Dozens of users described Raha’s killing as a repetition of Kian’s, accusing authorities of targeting unarmed civilians under the guise of enforcing tightened security following the war with Israel.
Exiled prince Reza Pahlavi wrote on X: “The bloodstained hands of Khamenei’s IRGC and Basij have once again taken the lives of innocent children of Iran. In the city of Khomein, they slaughtered the Sheikhi family including a baby girl, Raha.”
“It shows the true nature of a desperate and criminal regime—one that can no longer even protect its own leaders and resorts instead to taking revenge for its humiliation by murdering children.”
Nobel Peace Prize laureate Narges Mohammadi said in a statement that the Sheikhi family was killed with military weapons and “the child’s voice was silenced by the sound of gunfire as her chest was torn apart in her parents’ arms.”
Mohammadi linked the killings to broader patterns of lethal force at checkpoints, citing the deaths of women in a village near Khash and several young men in Hamedan. “There are no bombs or rockets—but bullets rain down. There is no war—but fire rains down."

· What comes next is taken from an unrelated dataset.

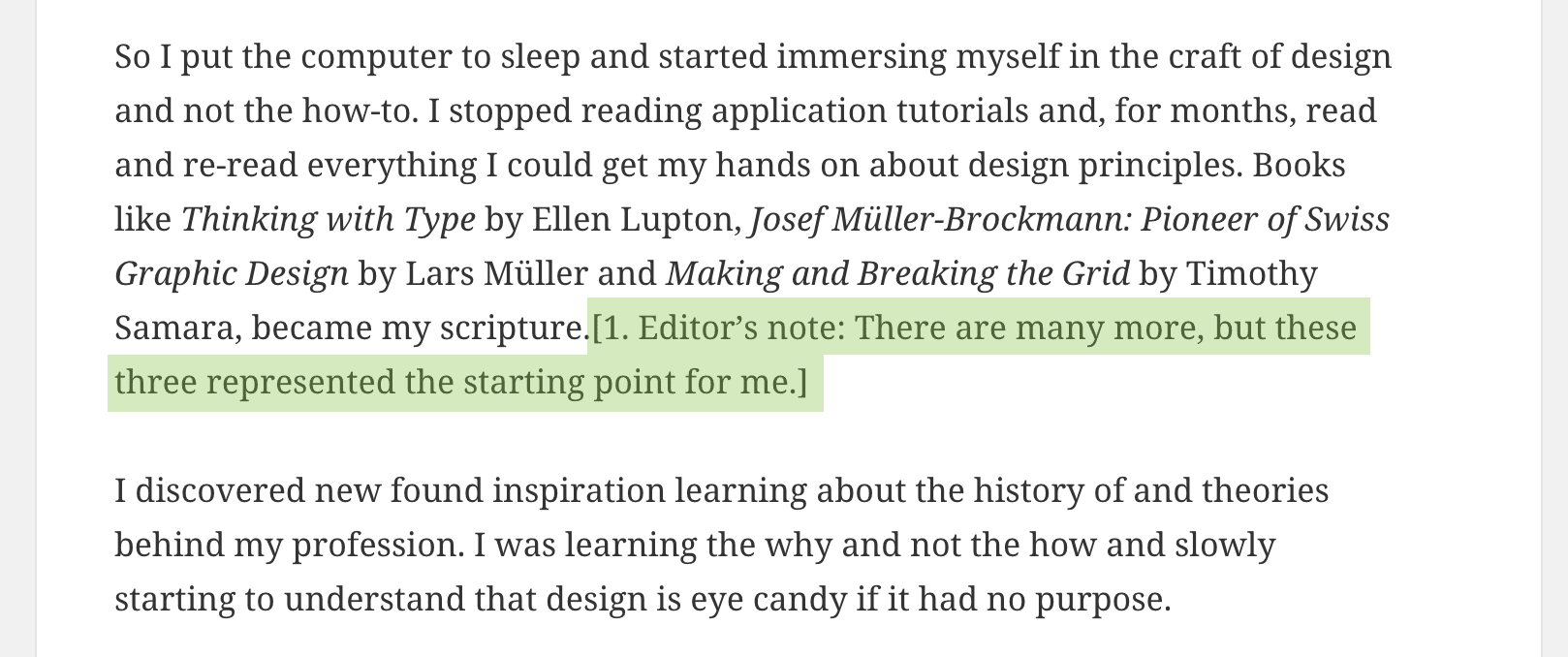Image resolution: width=1568 pixels, height=657 pixels.
Task: Click the title "Making and Breaking the Grid"
Action: point(897,274)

Checkpoints become flashpoints
The Khomein shootings follow a string of recent incidents at checkpoints operated by the Revolutionary Guards and its Basij paramilitary forces since Iran’s 12-day conflict with Israel in June. Officials have expanded internal security measures in the wake of the conflict, increasing the number of stop-and-search stations on highways and in cities.
On July 2, the IRGC-linked Fars News Agency confirmed that security forces fatally shot two young men—Mehdi Abaei and Alireza Karbasi—near Hamedan, west of Iran. They had been on a hiking trip. Their funeral drew chants of “I will kill whoever killed my brother.”
Four civilians killed in Khomein
Authorities have routinely pledged to investigate such killings, but there has been no public reporting on disciplinary action or legal proceedings against the shooters. Instead, survivors and bereaved families have often faced pressure to remain silent and abandon legal claims.
In one of the most recent cases, 32-year-old Arezou Badri was left with severe spinal injuries after being shot by police in July last year, for allegedly violating mandatory hijab rules inside her car.
A pattern unbroken
Despite official pledges of transparency and justice, authorities have provided no updates in similar past cases. In the Pirfalak case, officials initially accused a dissident named Mojahed Kourkour, later executing him in June on charges of “enmity against God,” despite denials of his involvement by Kian’s mother, Mahmonir Molaeirad.
In posts featuring images with Kourkour’s mother, Molaeirad repeatedly insisted that security forces were responsible for her son's death and that the Islamic Republic was “trying to bury the truth.”
The repeated killings at checkpoints, and what critics see as impunity for the perpetrators, continue to fuel public mistrust.